On ne saurait parler d’activités sportives à l’échelle mondiale sans mentionner l’Afrique, représenté partout dans le monde par les talents de ses sportifs, dans presque toutes les disciplines. Néanmoins le continent n’est lui même qu’est spectateur et un consommateur de toute cette industrie. Il semble impératif pour l’Afrique, qui dispose d’un potentiel énorme en matière de sport, d’inclure ce secteur dans sa stratégie de développement. Il faudrait à cet effet, une dynamique de groupe et s’appuyer sur le secteur privé.

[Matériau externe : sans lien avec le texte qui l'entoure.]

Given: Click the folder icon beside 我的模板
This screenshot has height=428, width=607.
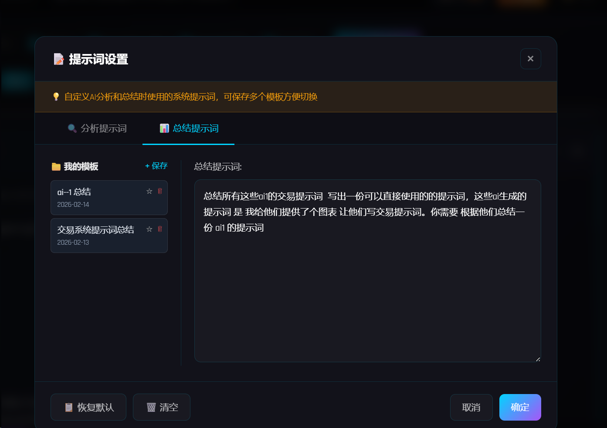Looking at the screenshot, I should pyautogui.click(x=56, y=167).
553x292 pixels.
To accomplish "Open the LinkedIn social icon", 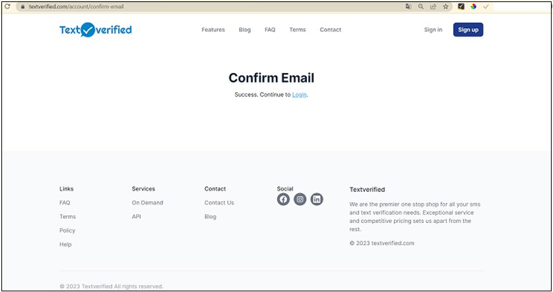I will click(x=317, y=199).
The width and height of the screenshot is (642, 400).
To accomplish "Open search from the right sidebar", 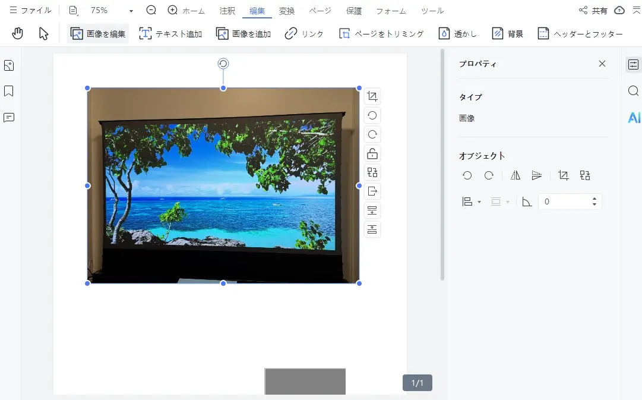I will click(x=632, y=90).

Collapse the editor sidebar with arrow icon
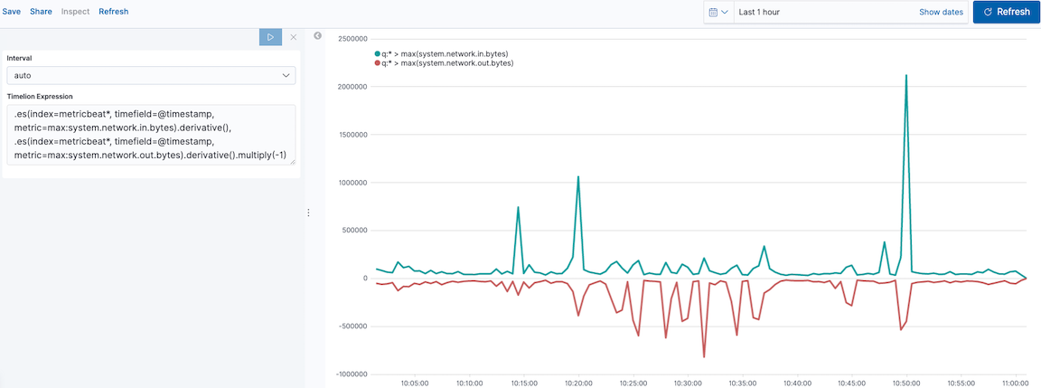(x=318, y=36)
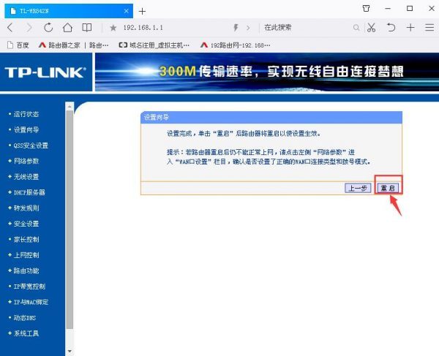Open the browser hamburger menu
Image resolution: width=439 pixels, height=356 pixels.
point(429,28)
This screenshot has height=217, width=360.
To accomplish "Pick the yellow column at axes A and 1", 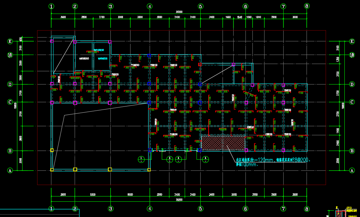I will click(52, 170).
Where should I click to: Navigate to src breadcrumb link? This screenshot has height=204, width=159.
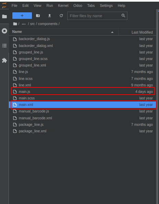pos(32,24)
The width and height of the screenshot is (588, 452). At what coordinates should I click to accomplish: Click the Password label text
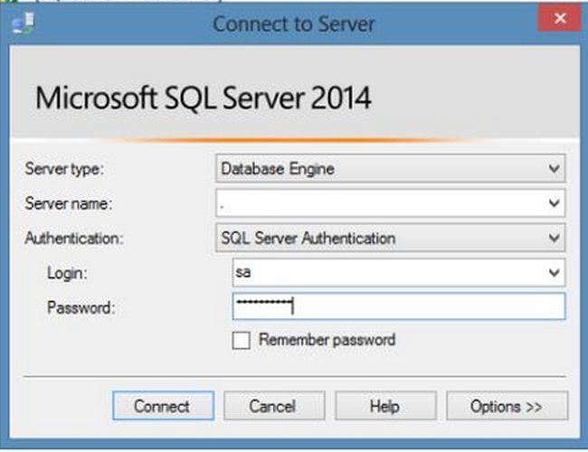(81, 307)
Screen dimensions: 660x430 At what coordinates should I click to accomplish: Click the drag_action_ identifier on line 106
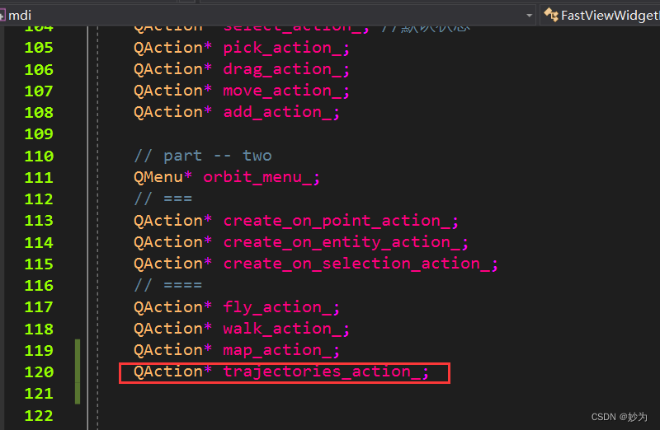click(282, 69)
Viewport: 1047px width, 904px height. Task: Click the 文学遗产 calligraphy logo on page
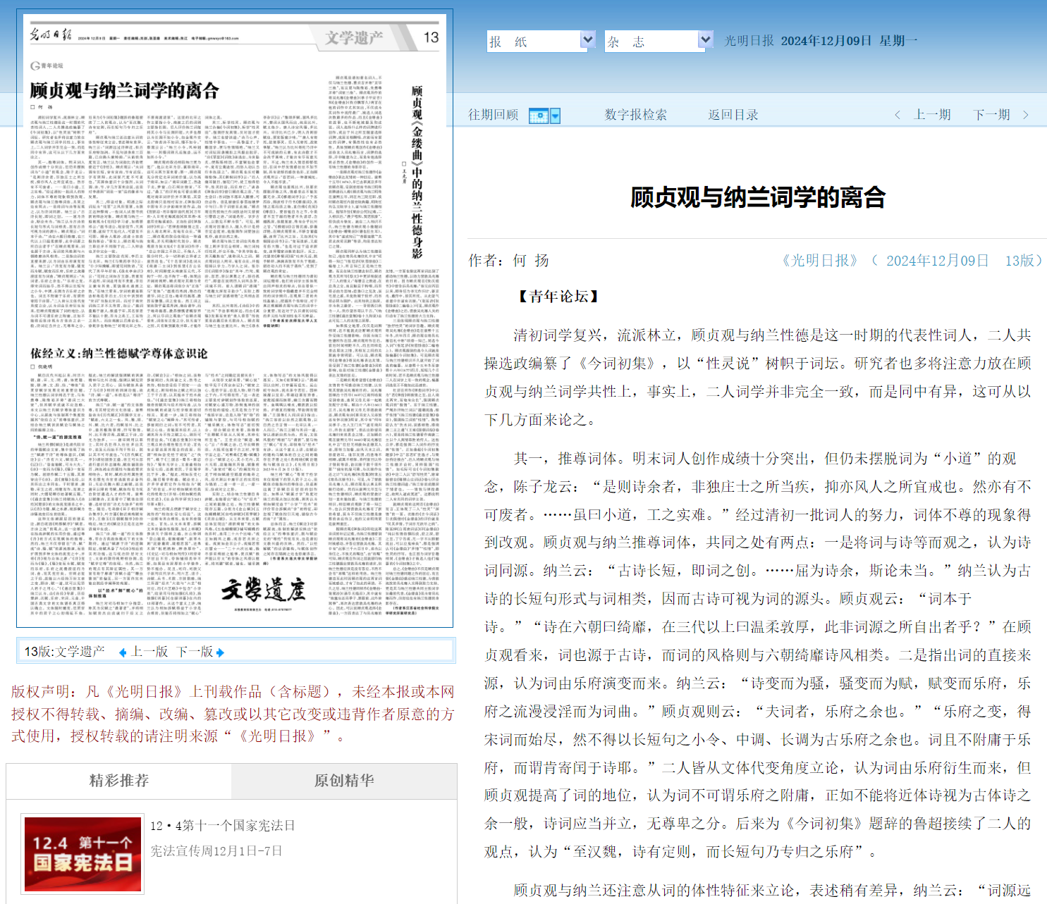coord(262,590)
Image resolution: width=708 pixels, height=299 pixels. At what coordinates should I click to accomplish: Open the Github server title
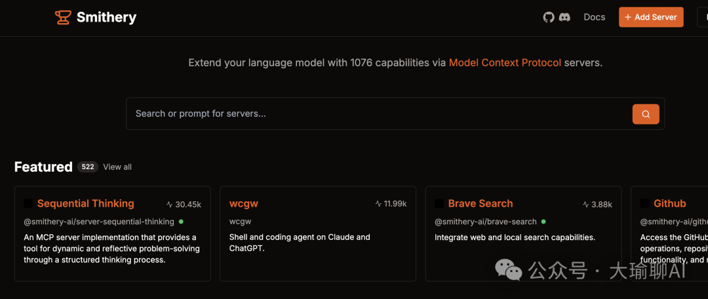669,204
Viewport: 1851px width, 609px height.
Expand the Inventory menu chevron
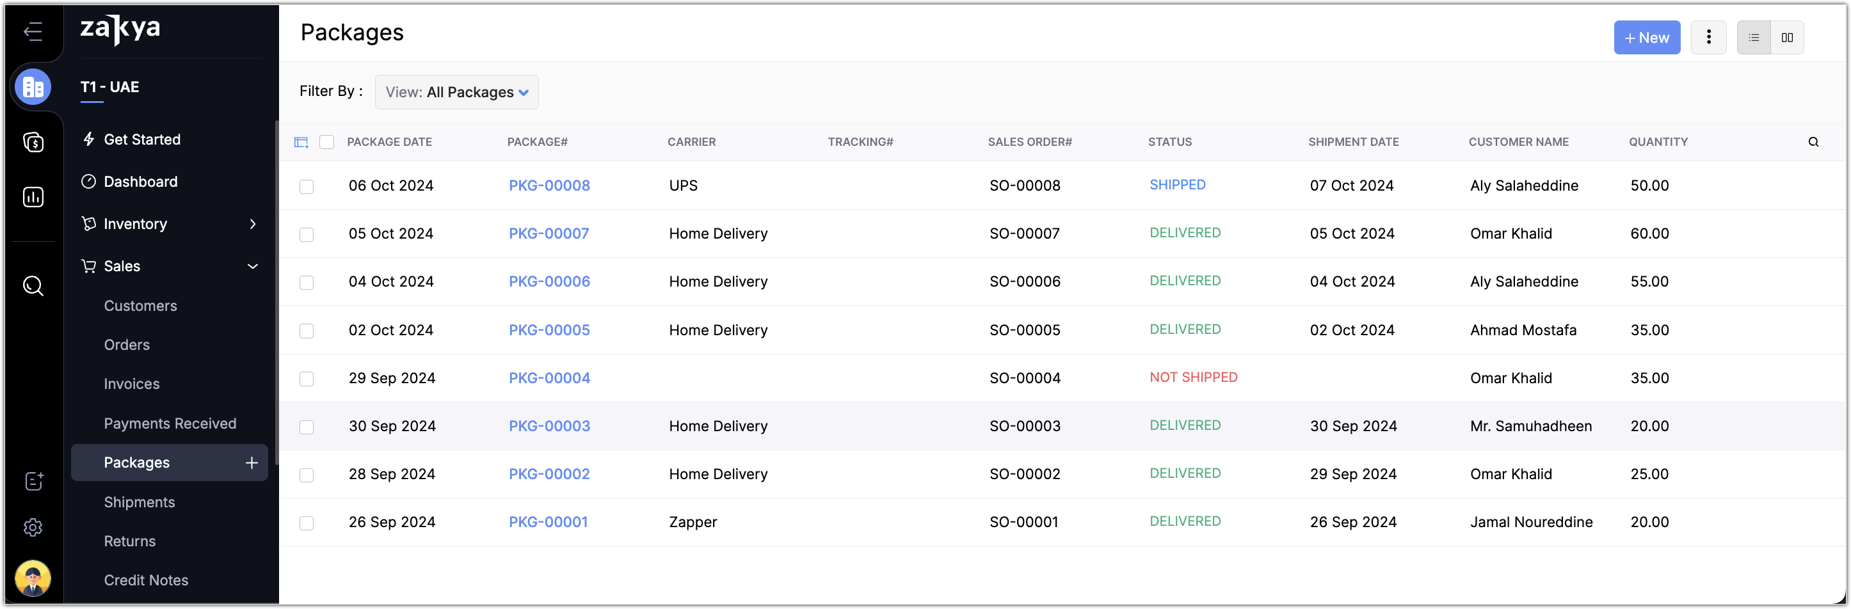(252, 224)
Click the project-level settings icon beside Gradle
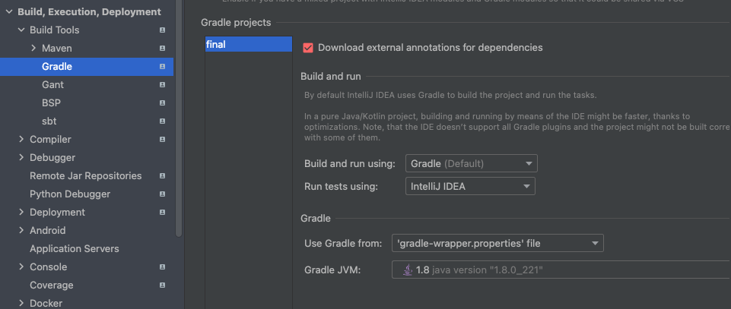This screenshot has height=309, width=731. (x=162, y=67)
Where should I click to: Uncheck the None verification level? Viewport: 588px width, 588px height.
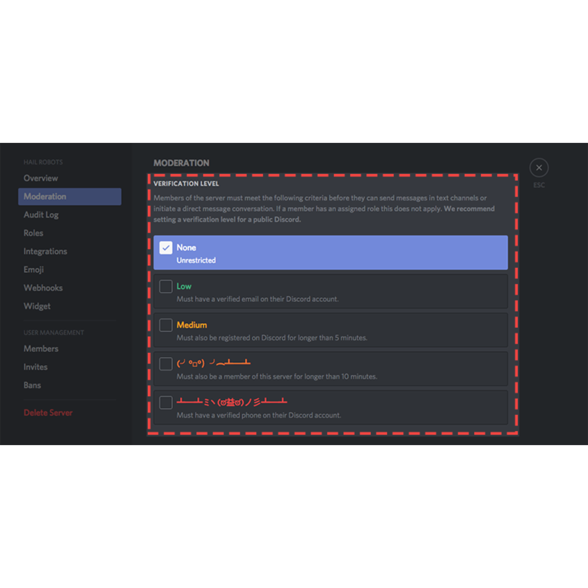coord(166,247)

une_sportLe sport est un secteur qui subit plusieurs mutations, qui connaît une croissance assez rapide et qui ne laisse personne indifférent. Cependant son incidence macroéconomique est sous–estimée. Il est selon PricewaterhouseCoopers, le seul secteur qui n’a pas connu la crise et son marché à l’échelle mondiale devrait connaître une croissance annuelle moyenne de 3,7 % d'ici à 2015[1]. Du fait du manque de données sur ce secteur, il serait difficile de chiffrer son poids et son impact dans une économie. Toutefois, s’il intéresse autant de monde c’est qu’il revêt une certaine importance. Sur le plan économique, il peut influencer positivement la valeur ajoutée de certains secteurs et le pouvoir d’achat notamment à travers les grandes manifestations sportives mais aussi être créateur d’emplois (directs et indirects). En effet, la mondialisation, la commercialisation et la professionnalisation du sport ont placé ce secteur au centre même de l’activité économique : la vente de droit de diffusion, les ventes de billets, l’augmentation du mécénat sportif, la construction et l’installation de structures sportives et de loisirs se sont développés un peu partout dans le monde.

Dans cette dynamique, l’Afrique reste en retrait et maintient son statut de « livreur » de matières premières. Un article[2] de Radio France Internationale recensait en 2008 près de 260 joueurs africains évoluant dans des championnats de haut niveau (1ère division) en Europe, sans compter ceux qui se font former et ceux évoluant dans des catégories inférieurs. Nombreux sont ceux qui évoluent en Amérique du Nord (notamment Etats-Unis) et très récemment dans les pays du Golfe (notamment le Qatar et Emirats Arabes Unis). Et là encore, il ne s’agit que du football. Même si des compétitions existent au niveau local, y compris des compétions à l’échelle africain, il n’en demeure pas moins que les sportifs africains sont plus portés par une aventure à l’extérieur quand ils en ont l’opportunité. De fait, le sport est d’abord perçu en Afrique comme une activité ludique et dans une moindre mesure comme une certaine fierté nationale mais très rarement comme une opportunité d’affaires.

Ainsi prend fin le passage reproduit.